# Creating the dataset

In [None]:
from seleniumbase import Driver

driver = Driver(uc=True, headless = True)

# Extraction from Facebook

In [None]:
# Logginned the browser with personal ID, and aim is to scrap Human Comments from public posts.
from fb_utils import *

post_links = []

posts = driver.find_element(
    'xpath',
    '/html/body/div[1]/div/div[1]/div/div[3]/div/div/div[1]/div[1]/div/div[2]/div/div/div/div[3]/div/div[3]/div/div[2]') \
                                                                                     .find_elements('tag name', 'div')[13:] # starting 13 are not posts

for post in posts:
    l = get_link(post)
    post_links.append(l)

save_to_file(post_links, 'post_links_fb.pkl')

facebook_comments = {}
for post_link in post_links:
    driver.open(post_link)
    driver.wait(1)
    driver.scroll_to_bottom()
    driver.wait(1)
    driver.scroll_to_top()
    driver.wait(1)

    title = driver.find_element('tag name', 'title').text
    comments = driver.find_elements('xpath', '//div[@class="kvgmc6g5 cxmmr5t8 oygrvhab hcukyx3x c1et5uql"]')
    for comment in comments:
        facebook_comments[title] = facebook_comments.get(title, []) + [comment.text] + ['\n']
    
save_to_file(facebook_comments, 'facebook_comments.pkl')

# Extraction from Reddit

In [None]:
communities = ['r/']

post_links = []
for community_link in communities:
    driver.get(community_link)
    par = driver.find_element('xpath', '//*[@id="main-content"]/div[2]/shreddit-feed').find_elements('tag name', 'article')
    
    l = par.find_element('tag name', 'a').get_attribute('href')
    post_links.append(l)

save_to_file(post_links, 'post_links_reddit.pkl')

reddit_comments = {}
for post_link in post_links:
    driver.get(post_link)
    title = driver.find_element('xpath', '//*[@id="post-title-t3_1fdyleo"]').text
    content = driver.find_element('xpath', '//*[@id="t3_1fdyleo"]/div[2]').text
    
    comments = driver.find_elements('tag name', 'shreddit-comment')
    for comment in comments:
        t = comment.text
        reddit_comments[title] = reddit_comments.get(title, []) + [t] + ['\n']

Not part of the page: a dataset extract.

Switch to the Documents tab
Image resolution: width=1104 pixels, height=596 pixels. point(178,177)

save_to_file(reddit_comments, 'reddit_comments.pkl')

# Extraction from twitter

In [None]:
import pickle
import time
from twitter_utils import *

# Step 1: Scrape tweet links
driver.get("https://twitter.com/search?q=public%20tweets&src=typed_query")

post_links = []
tweets = scroll_and_collect_tweets(driver)

for tweet in tweets:
    link = get_tweet_link(tweet)
    if link:
        post_links.append(link)

# Save the tweet links to a file
save_to_file(post_links, 'post_links_twitter.pkl')

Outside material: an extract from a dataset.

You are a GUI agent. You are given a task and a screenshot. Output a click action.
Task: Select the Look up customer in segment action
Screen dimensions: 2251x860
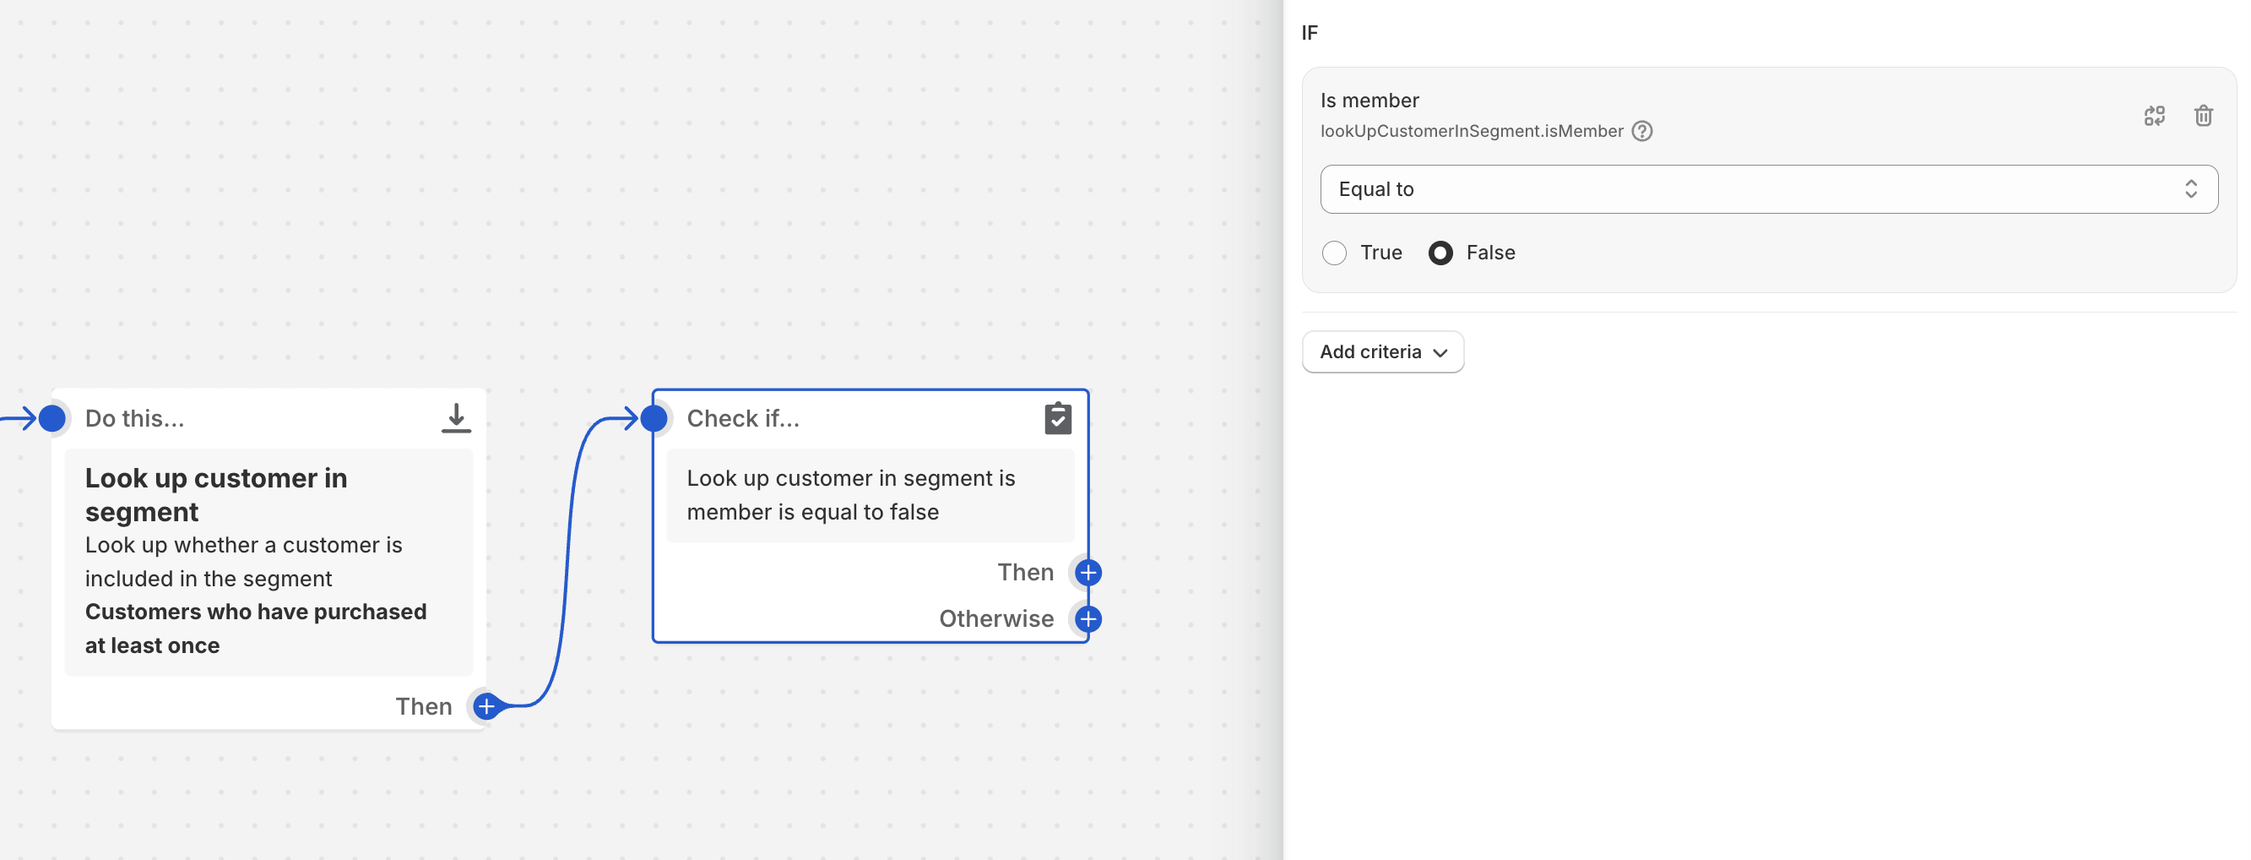[216, 494]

# Step 2: Scrape comments from each tweet
twitter_comments = {}

for post_link in post_links:
    driver.get(post_link)
    time.sleep(3)  # Allow time for the page to load
    # Get the tweet title/content
    try:
        title = driver.find_element('xpath', '//div[@data-testid="tweetText"]').text
    except Exception as e:
        print(f"Error getting tweet text: {e}")
        continue

    # Get all replies (tweets under the main tweet)
    try:
        replies = driver.find_elements('xpath', '//div[@data-testid="reply"]')
        for reply in replies:
            reply_text = reply.text
            twitter_comments[title] = twitter_comments.get(title, []) + [reply_text] + ['\n']
    except Exception as e:
        print(f"Error getting replies: {e}")

# Save the collected comments to a file
save_to_file(twitter_comments, 'twitter_comments.pkl')


# Combining to create the dataset

In [None]:
import pickle
import random
import pandas as pd
from utils import *

# Load extracted data from Facebook, Reddit, and Twitter
facebook_comments = load_data('facebook_comments.pkl')
reddit_comments = load_data('reddit_comments.pkl')
twitter_comments = load_data('twitter_comments.pkl')

# Create the dataset in the required format
create_dataset_format(facebook_comments, 'facebook_language_model_dataset.txt')
create_dataset_format(reddit_comments, 'reddit_language_model_dataset.txt')
create_dataset_format(twitter_comments, 'twitter_language_model_dataset.txt')

# Optional: Combine datasets into one file if needed
def combine_datasets(output_file, *datasets):
    with open(output_file, 'w', encoding='utf-8') as outfile:
        for dataset in datasets:
            with open(dataset, 'r', encoding='utf-8') as infile:
                outfile.write(infile.read())

# Combine all datasets into one (optional step)
combine_datasets('combined_language_model_dataset.txt',
                 'facebook_language_model_dataset.txt',
                 'reddit_language_model_dataset.txt',
                 'twitter_language_model_dataset.txt')

# Load the dataset from the combined file
dataset = load_dataset_from_file('combined_language_model_dataset.txt')

# Save the dataset to a CSV file
save_dataset_to_csv(dataset, 'language_model_dataset.csv')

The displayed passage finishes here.